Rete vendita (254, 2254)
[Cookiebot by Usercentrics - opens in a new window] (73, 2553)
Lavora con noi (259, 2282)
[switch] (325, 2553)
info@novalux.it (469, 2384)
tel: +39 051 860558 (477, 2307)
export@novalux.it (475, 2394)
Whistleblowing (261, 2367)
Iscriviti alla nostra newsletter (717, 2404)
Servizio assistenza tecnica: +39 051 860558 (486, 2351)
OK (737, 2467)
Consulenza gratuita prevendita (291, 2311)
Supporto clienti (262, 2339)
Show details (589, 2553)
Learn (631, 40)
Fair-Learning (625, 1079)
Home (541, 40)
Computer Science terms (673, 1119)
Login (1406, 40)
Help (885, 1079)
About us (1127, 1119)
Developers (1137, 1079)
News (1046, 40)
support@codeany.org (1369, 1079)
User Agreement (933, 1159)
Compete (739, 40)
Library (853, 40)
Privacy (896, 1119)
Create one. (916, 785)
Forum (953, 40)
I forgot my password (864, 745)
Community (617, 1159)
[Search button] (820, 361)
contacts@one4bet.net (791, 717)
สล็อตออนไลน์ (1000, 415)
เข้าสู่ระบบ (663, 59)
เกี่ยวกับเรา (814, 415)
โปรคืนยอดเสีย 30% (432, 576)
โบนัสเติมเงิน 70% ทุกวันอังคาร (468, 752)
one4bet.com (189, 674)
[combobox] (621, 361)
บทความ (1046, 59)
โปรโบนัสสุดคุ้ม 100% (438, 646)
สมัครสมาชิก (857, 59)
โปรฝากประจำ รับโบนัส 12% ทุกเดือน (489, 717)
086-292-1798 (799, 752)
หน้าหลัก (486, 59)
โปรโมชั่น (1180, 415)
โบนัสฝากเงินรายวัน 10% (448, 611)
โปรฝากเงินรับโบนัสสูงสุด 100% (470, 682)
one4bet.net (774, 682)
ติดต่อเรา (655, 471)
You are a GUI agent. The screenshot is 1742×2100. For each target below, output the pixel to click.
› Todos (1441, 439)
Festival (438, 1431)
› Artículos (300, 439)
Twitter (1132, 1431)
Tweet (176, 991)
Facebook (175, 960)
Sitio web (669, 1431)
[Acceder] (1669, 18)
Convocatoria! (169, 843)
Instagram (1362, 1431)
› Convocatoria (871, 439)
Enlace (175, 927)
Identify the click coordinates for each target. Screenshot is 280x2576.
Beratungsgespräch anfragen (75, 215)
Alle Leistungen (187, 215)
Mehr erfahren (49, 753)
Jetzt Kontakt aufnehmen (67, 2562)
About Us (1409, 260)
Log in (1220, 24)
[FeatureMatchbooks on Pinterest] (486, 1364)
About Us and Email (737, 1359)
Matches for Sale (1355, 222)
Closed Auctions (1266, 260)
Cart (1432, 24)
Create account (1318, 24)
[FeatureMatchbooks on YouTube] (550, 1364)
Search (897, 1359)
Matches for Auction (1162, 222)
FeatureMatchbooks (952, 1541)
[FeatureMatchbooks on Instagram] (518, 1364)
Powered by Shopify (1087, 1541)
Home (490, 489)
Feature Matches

■ ■ ■ ■ ■

EXERCISE OBJECTIVE — Take the material above and transcribe all of it exactly.

EXPECTED ANSWER —
Rete vendita (254, 2254)
[Cookiebot by Usercentrics - opens in a new window] (73, 2553)
Lavora con noi (259, 2282)
[switch] (325, 2553)
info@novalux.it (469, 2384)
tel: +39 051 860558 (477, 2307)
export@novalux.it (475, 2394)
Whistleblowing (261, 2367)
Iscriviti alla nostra newsletter (717, 2404)
Servizio assistenza tecnica: +39 051 860558 (486, 2351)
OK (737, 2467)
Consulenza gratuita prevendita (291, 2311)
Supporto clienti (262, 2339)
Show details (589, 2553)
Learn (631, 40)
Fair-Learning (625, 1079)
Home (541, 40)
Computer Science terms (673, 1119)
Login (1406, 40)
Help (885, 1079)
About us (1127, 1119)
Developers (1137, 1079)
News (1046, 40)
support@codeany.org (1369, 1079)
User Agreement (933, 1159)
Compete (739, 40)
Library (853, 40)
Privacy (896, 1119)
Create one. (916, 785)
Forum (953, 40)
I forgot my password (864, 745)
Community (617, 1159)
[Search button] (820, 361)
contacts@one4bet.net (791, 717)
สล็อตออนไลน์ (1000, 415)
เข้าสู่ระบบ (663, 59)
เกี่ยวกับเรา (814, 415)
โปรคืนยอดเสีย 30% (432, 576)
โบนัสเติมเงิน 70% ทุกวันอังคาร (468, 752)
one4bet.com (189, 674)
[combobox] (621, 361)
บทความ (1046, 59)
โปรโบนัสสุดคุ้ม 100% (438, 646)
สมัครสมาชิก (857, 59)
โปรฝากประจำ รับโบนัส 12% ทุกเดือน (489, 717)
086-292-1798 (799, 752)
หน้าหลัก (486, 59)
โปรโมชั่น (1180, 415)
โบนัสฝากเงินรายวัน 10% (448, 611)
โปรฝากเงินรับโบนัสสูงสุด 100% (470, 682)
one4bet.net (774, 682)
ติดต่อเรา (655, 471)
You are a GUI agent. The screenshot is 1742×2100. For each target below, output the pixel to click.
› Todos (1441, 439)
Festival (438, 1431)
› Artículos (300, 439)
Twitter (1132, 1431)
Tweet (176, 991)
Facebook (175, 960)
Sitio web (669, 1431)
[Acceder] (1669, 18)
Convocatoria! (169, 843)
Instagram (1362, 1431)
› Convocatoria (871, 439)
Enlace (175, 927)
Identify the click coordinates for each target. Screenshot is 280x2576.
Beratungsgespräch anfragen (75, 215)
Alle Leistungen (187, 215)
Mehr erfahren (49, 753)
Jetzt Kontakt aufnehmen (67, 2562)
About Us (1409, 260)
Log in (1220, 24)
[FeatureMatchbooks on Pinterest] (486, 1364)
About Us and Email (737, 1359)
Matches for Sale (1355, 222)
Closed Auctions (1266, 260)
Cart (1432, 24)
Create account (1318, 24)
[FeatureMatchbooks on YouTube] (550, 1364)
Search (897, 1359)
Matches for Auction (1162, 222)
FeatureMatchbooks (952, 1541)
[FeatureMatchbooks on Instagram] (518, 1364)
Powered by Shopify (1087, 1541)
Home (490, 489)
Feature Matches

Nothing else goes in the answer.